▶ [Passage provided]
═══

Bush is the Defender of U.S. Integrity

Discussion in 'Politics' started by Pabst, Nov 30, 2003.

  1. Pabst

    Pabst

  2. Bush and US Integrity do not belong in the same sentence.

    I never could understand how people can support a commander in chief so willing to send other people's kids into war yet went AWOL when he was called upon.
    I see soldiers refusing to go back to Iraq, one close to where I live stated "I was put into harms way for bubble wrap." Declaring a pre-emptive war based on the threat of WMD that have not been found is integrity??

    I always believed that the US was suppose to be a leader in today's world but with the rejection of the Kyoto Treaty, we'll just put greed before cleaner air. "According to estimates, the United States produces about 25 percent of the world's greenhouse gases but has only 4 percent of its population." (
    http://www.newsmax.com/archives/articles/2001/3/29/164418.shtml
    )

═══

▶ [Material for this task]
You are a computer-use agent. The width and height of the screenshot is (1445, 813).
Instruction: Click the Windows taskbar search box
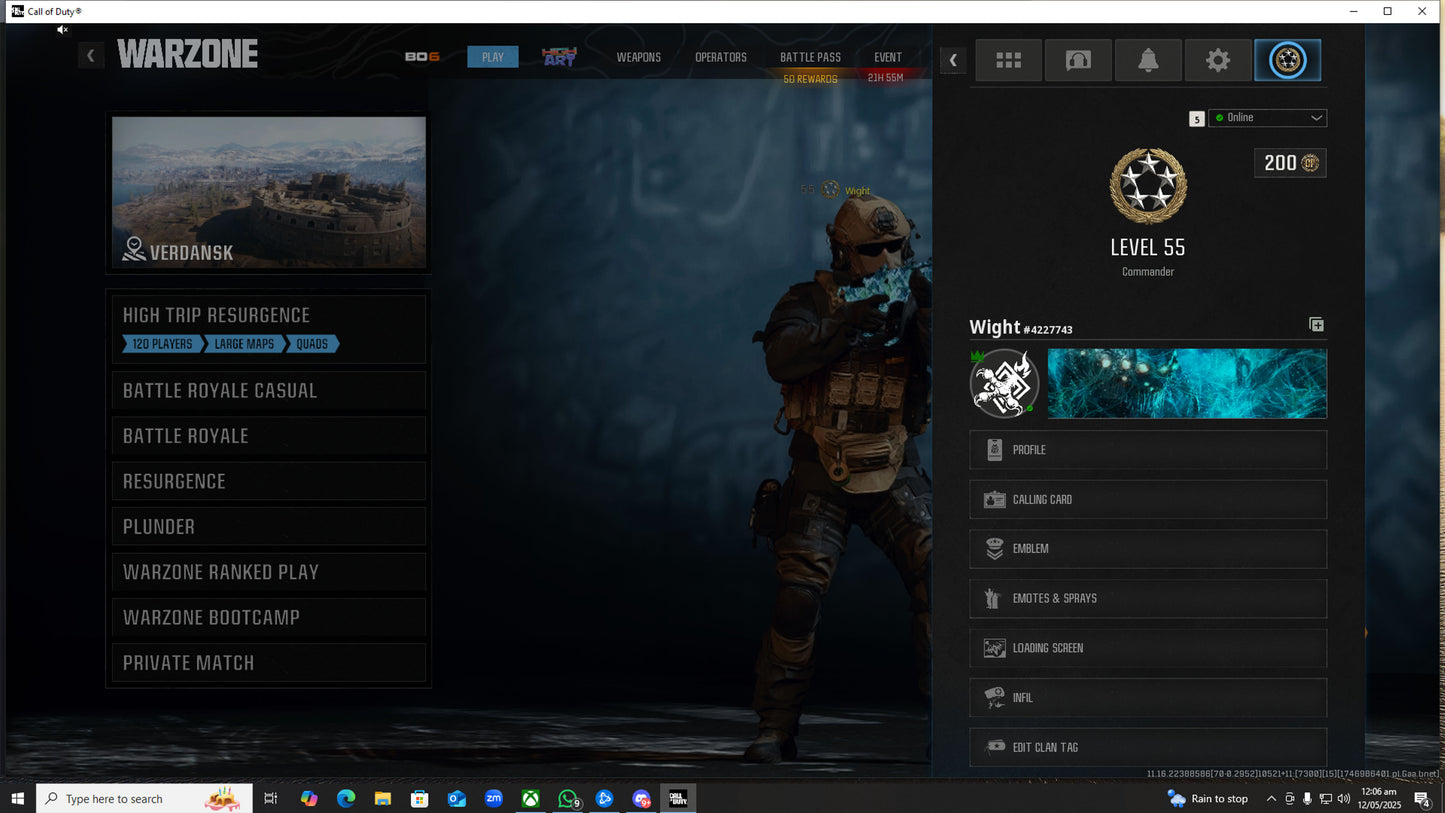[145, 798]
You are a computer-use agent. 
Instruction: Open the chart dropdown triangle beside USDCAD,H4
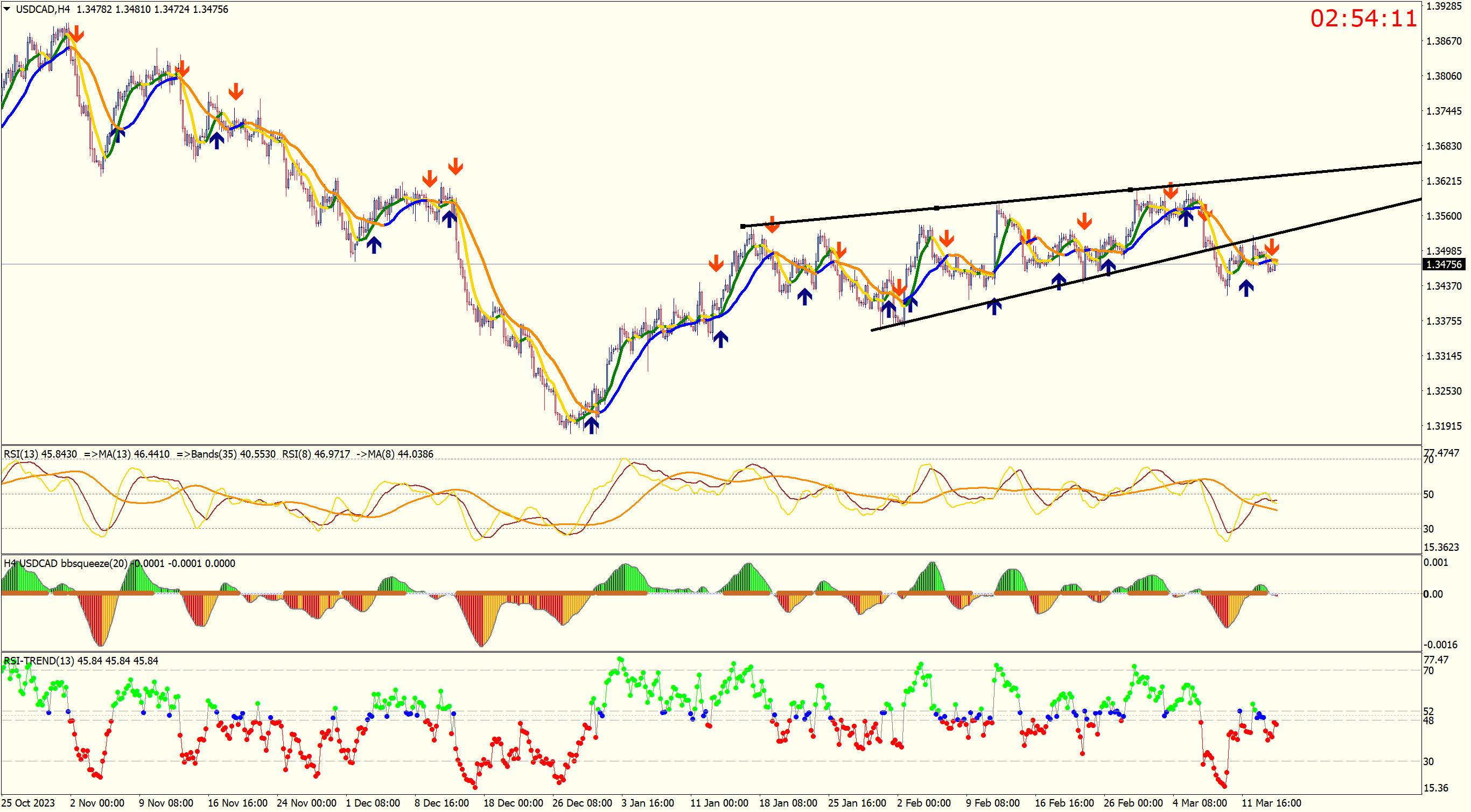7,9
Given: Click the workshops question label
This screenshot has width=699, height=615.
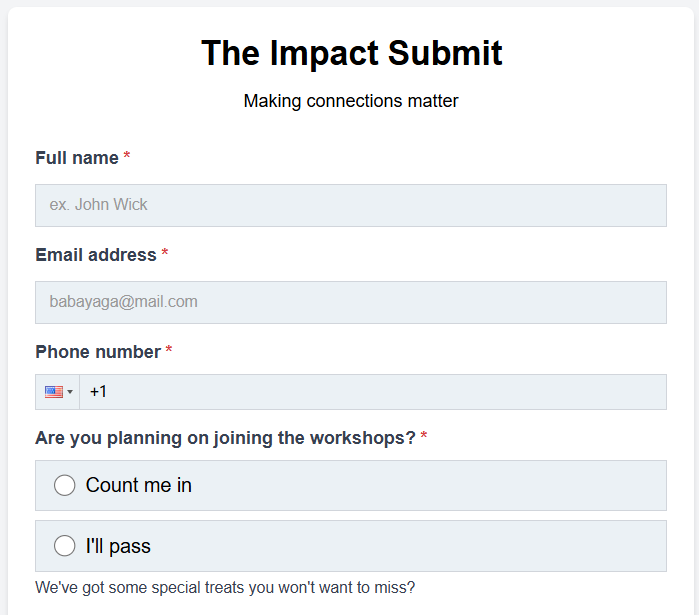Looking at the screenshot, I should [x=225, y=438].
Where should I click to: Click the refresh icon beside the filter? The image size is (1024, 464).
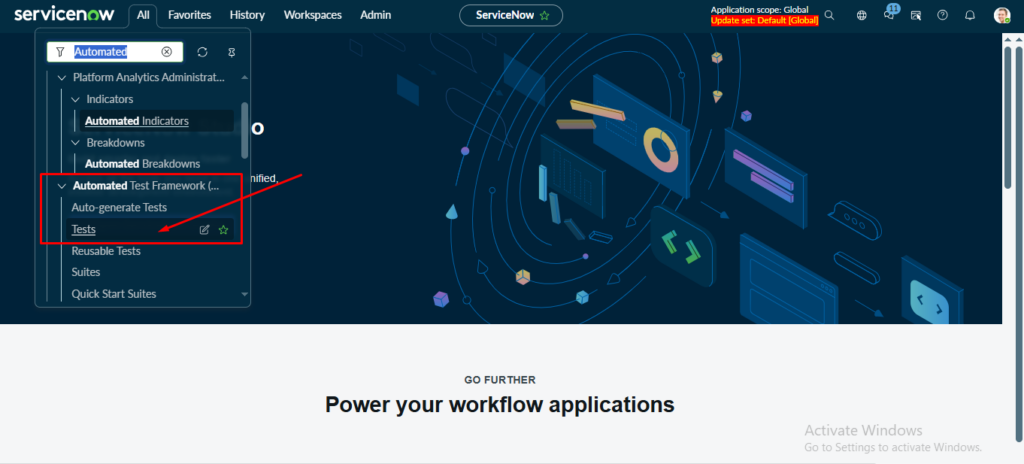[x=203, y=52]
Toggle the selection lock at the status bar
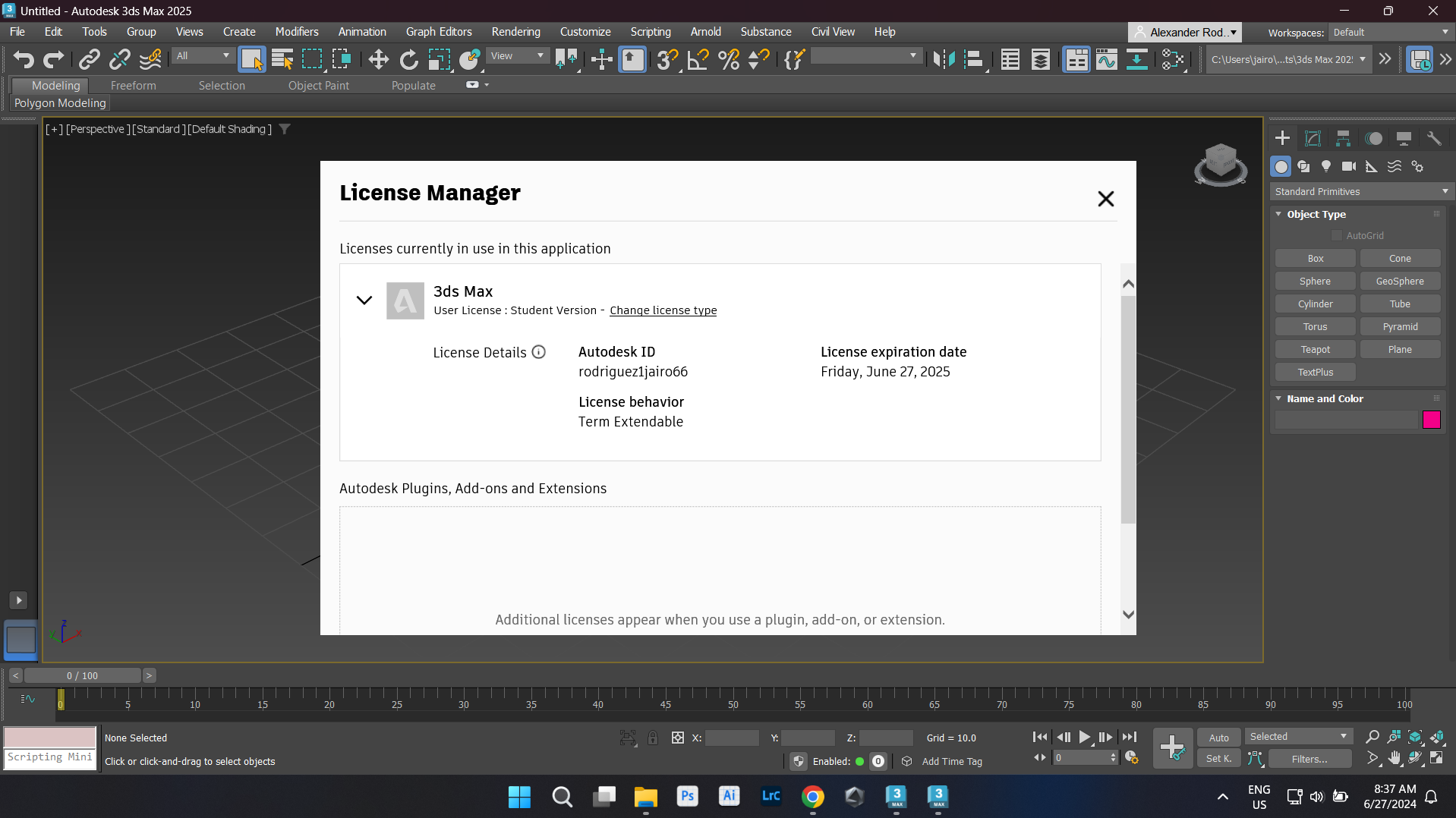 (x=653, y=738)
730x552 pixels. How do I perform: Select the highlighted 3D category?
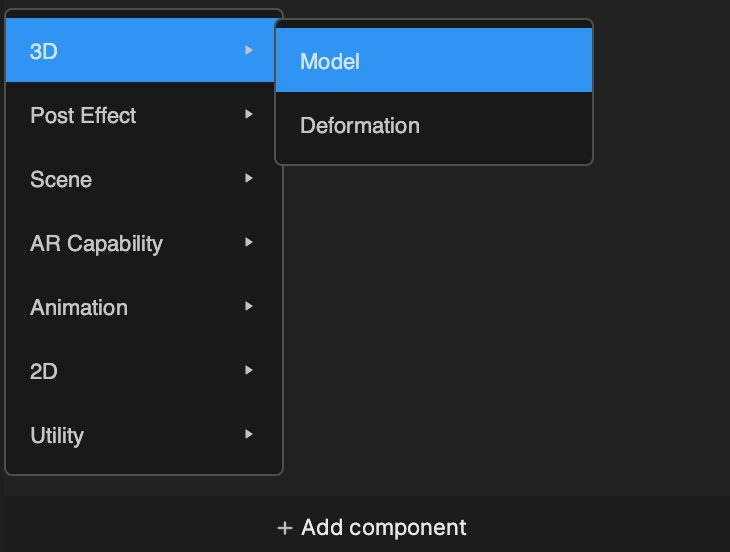[140, 50]
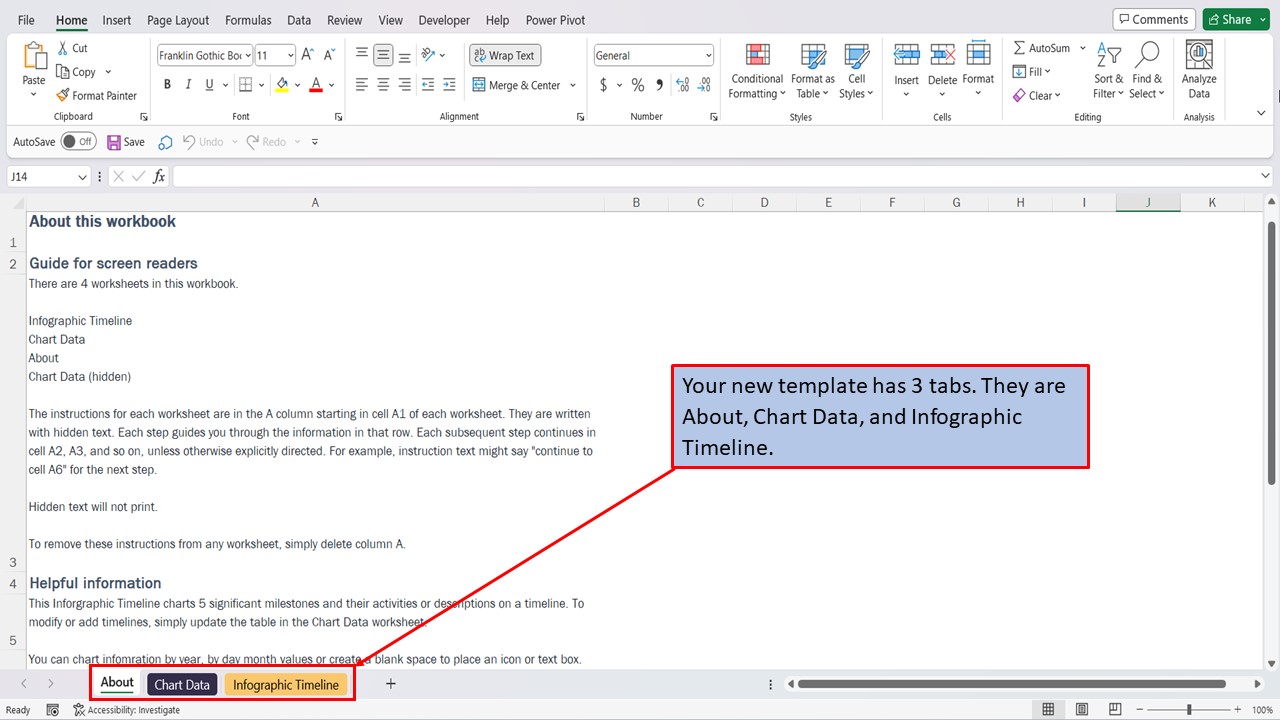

═══

▶ [Job A]
What actions by Bush or the United States does the second post in the forum thread criticize? List them all.
▶ [Job B]
How many lines of the records contain the word "Click"? Case counts. Give only the number.

▶ [Worked solution A]
- Sending other people's kids into war after going AWOL when he was called upon
- Declaring a pre-emptive war based on the threat of WMD that have not been found
- Rejecting the Kyoto Treaty, putting greed before cleaner air

▶ [Worked solution B]
3